Aminatta Forna’s newest novel Happiness will hit US stores in March in the USA from Atlantic Monthly Press and in April in the UK from Bloomsbury. There’s no word on when African readers will get their mitts on this novel just yet.
Aminatta Forna isn’t unfamiliar to readers of this blog with three novels The Hired Man, The Memory of Love and Ancestor Stones, as well as the memoir The Devil that Danced on the Water. The Sierra Leonean’s books have won multiple prizes, including the Commonwealth Writers’ Prize Book Award, and been shortlisted for many others, among them the Orange Prize for Fiction, the Neustadt Prize, the Samuel Johnson Prize and the Dublin International IMPAC Award.
In 2014, Forna won the Donald Windham-Sandy M. Campbell Literature Prize, an award from Yale University in honour of an author’s body of work. Forna has acted as judge for a number of literary awards, including the International Man Booker and the Baileys Prize. She is currently Lannan Visiting Chair of Poetics at Georgetown University and Professor of Creative Writing at Bath Spa University. In 2017, she was awarded an OBE.

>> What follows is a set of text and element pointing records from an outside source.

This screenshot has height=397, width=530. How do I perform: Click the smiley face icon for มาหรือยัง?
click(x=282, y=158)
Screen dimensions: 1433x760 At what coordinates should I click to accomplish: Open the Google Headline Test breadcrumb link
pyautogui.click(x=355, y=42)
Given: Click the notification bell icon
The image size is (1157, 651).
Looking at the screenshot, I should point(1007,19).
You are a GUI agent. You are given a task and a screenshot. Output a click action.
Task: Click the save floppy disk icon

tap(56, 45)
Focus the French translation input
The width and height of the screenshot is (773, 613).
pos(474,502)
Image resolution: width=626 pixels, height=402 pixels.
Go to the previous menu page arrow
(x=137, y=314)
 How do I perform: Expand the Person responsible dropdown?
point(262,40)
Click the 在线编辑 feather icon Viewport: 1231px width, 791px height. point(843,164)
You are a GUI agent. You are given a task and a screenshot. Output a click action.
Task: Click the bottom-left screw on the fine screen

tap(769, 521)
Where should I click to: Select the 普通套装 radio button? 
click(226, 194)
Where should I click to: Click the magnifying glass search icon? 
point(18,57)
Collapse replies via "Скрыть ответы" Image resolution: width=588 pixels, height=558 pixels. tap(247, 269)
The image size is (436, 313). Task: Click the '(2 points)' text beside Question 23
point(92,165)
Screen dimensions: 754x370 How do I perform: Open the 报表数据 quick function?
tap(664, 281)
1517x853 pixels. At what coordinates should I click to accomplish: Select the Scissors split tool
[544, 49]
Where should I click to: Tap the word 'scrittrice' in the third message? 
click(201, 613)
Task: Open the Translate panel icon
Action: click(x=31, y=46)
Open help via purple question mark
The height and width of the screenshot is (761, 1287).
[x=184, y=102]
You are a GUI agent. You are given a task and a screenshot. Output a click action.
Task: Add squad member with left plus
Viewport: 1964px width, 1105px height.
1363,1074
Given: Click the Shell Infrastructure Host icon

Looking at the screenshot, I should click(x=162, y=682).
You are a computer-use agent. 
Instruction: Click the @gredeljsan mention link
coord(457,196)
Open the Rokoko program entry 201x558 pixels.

The author’s newest offering to the world is Happiness and it is described thus by its publishers;
Waterloo Bridge, London. Two strangers collide. Attila, a Ghanaian psychiatrist, and Jean, an American studying the habits of urban foxes. From this chance encounter in the midst of the rush of a great city, numerous moments of connections span out and interweave, bringing disparate lives together.
Attila has arrived in London with two tasks: to deliver a keynote speech on trauma and to check up on the daughter of friends, his ‘niece’, Ama, who hasn’t called home in a while. It soon emerges that she has been swept up in an immigration crackdown – and now her young son Tano is missing.
When, by chance, Attila bumps into Jean again, she joins him in his search for Tano, mobilizing into action the network she has built up, mainly from the many West African immigrants working London’s myriad streets, of volunteer fox-spotters: security guards, hotel doormen, traffic wardens. All unite to help and as the search continues, a deepening friendship between Attila and Jean unfolds.
In this delicate yet powerful novel of loves lost and new, of past griefs and of the hidden side of a multicultural metropolis, Aminatta Forna asks us to consider the values of the society we live in, our co-existence with one another and all living creatures – and the true nature of happiness.
The new book comes with some pretty good endorsements. Here are the two that really worked for me;
“A deeply moving novel about love, trauma and the ties that bind us together. Beautifully written and ingeniously allegorical. Aminatta Forna is a writer of phenomenal talent, with a clear eye, a fearless voice, and an extraordinary range”
Laila Lalami, author of The Moor’s Account
“Aminatta Forna expertly weaves her characters’ stories, past and present, in and out of the larger story of London, which becomes as rich a character as the human beings and, indeed, the foxes; and she makes us care deeply about them all, the foxes, the people and the city. A terrific novel”
Salman Rushdie
We can wait to get our hands on this new offering in the market.